Günümüzde difteri, tetanos, boğmaca, kızamık, çocuk felci, kolera, verem, sarıhumma, kuduz, tifo, grip gibi birçok hastalığın aşısı geliştirilmiştir. Hangi hastalıklara karşı hangi yaşlarda aşı yapılacağını her ülke kendisi belirler. Ama genel uygulama, bağışıklığın olabildiğince erken kazanılması için aşılamaya bebeklik ya da çocukluk çağında başlanmasıdır. Bazı aşılar, yan etkileri önlemek için birkaç doza bölünerek belirli aralıklarla yapılır. Tetanos gibi bazı hastalıklarda ise bağışıklığın sürmesi için ilk aşılamadan sonra birkaç yılda bir ek aşılama gerekir.

Bazı ülkelerde, örneğin Türkiye’de, birçok bulaşıcı hastalığa karşı aşılanma zorunluluğu vardır. Birçok ülkede de, saptanmış bazı hastalıklara karşı aşılı olduklarını kanıtlamadıkça yabancılara giriş izni verilmez. Çünkü bir hastalık bir bölgede yok edildikten sonra bile, halkın bir bölümü aşılı değilse, mikrobu taşıyan bu yabancı hastalığın yeniden ortaya çıkmasına yol açabilir.
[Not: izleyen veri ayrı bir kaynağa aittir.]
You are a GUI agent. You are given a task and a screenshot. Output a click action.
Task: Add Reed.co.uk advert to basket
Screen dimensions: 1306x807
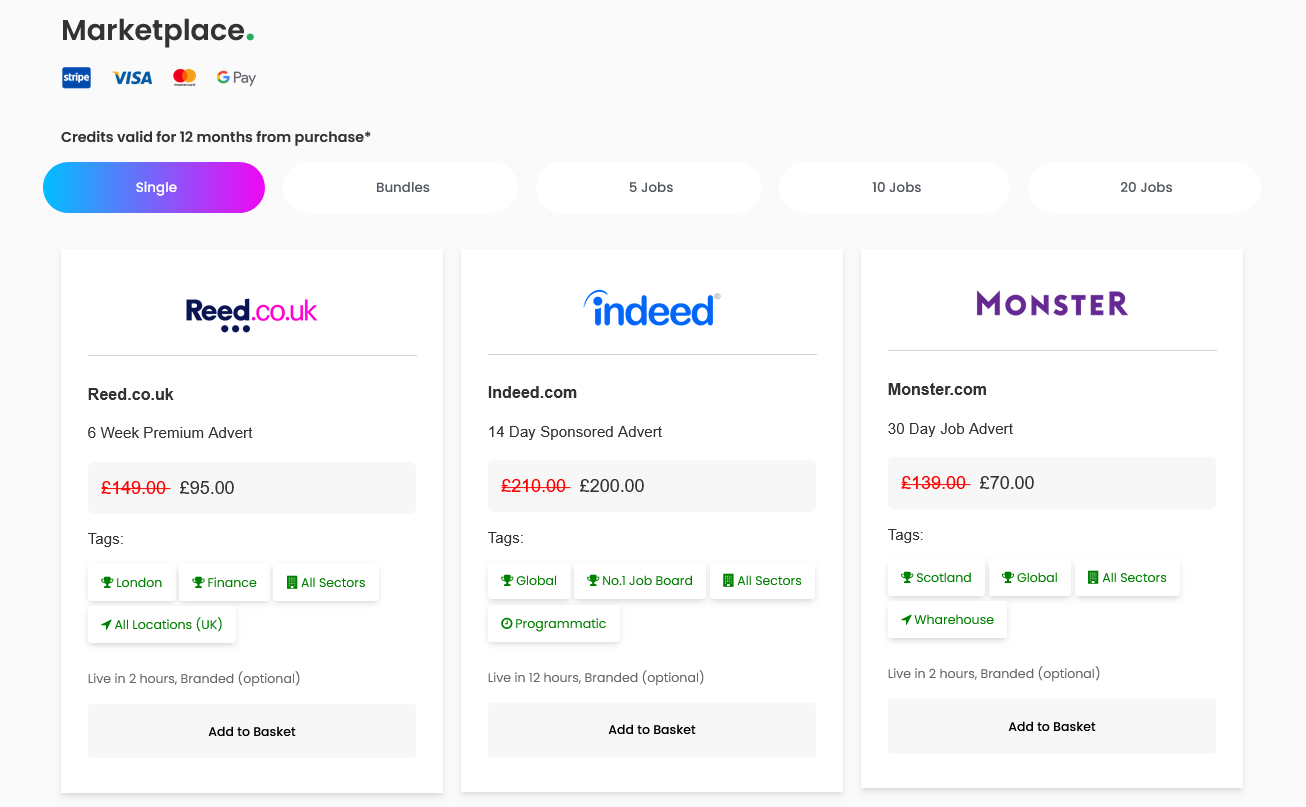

Aşılama, bulaşıcı hastalıkların önlenmesinde çok büyük yararlar sağlamıştır, ama hiçbir zaman yüzde 100 etkili değildir; bazı kişiler aşılandıkları halde hastalığa yakalanabilirler. Bazı aşıların da ağır yan etkileri görülmüştür. Örneğin boğmaca aşısı beyin dokusunun yıkımına ve zekâ geriliğine yol açabilir. Bazıları, hastalıktan doğal yollarla korunma olanağı varken, ortaya çıkabilecek bütün zararları göze alarak sağlıklı bir çocuğu aşılamanın yanlış olduğunu öne sürerler. Oysa aşılanmamış bir çocuğun boğmacadan ölme olasılığı, aşılamanın beyne zarar verme olasılığından çok daha yüksektir.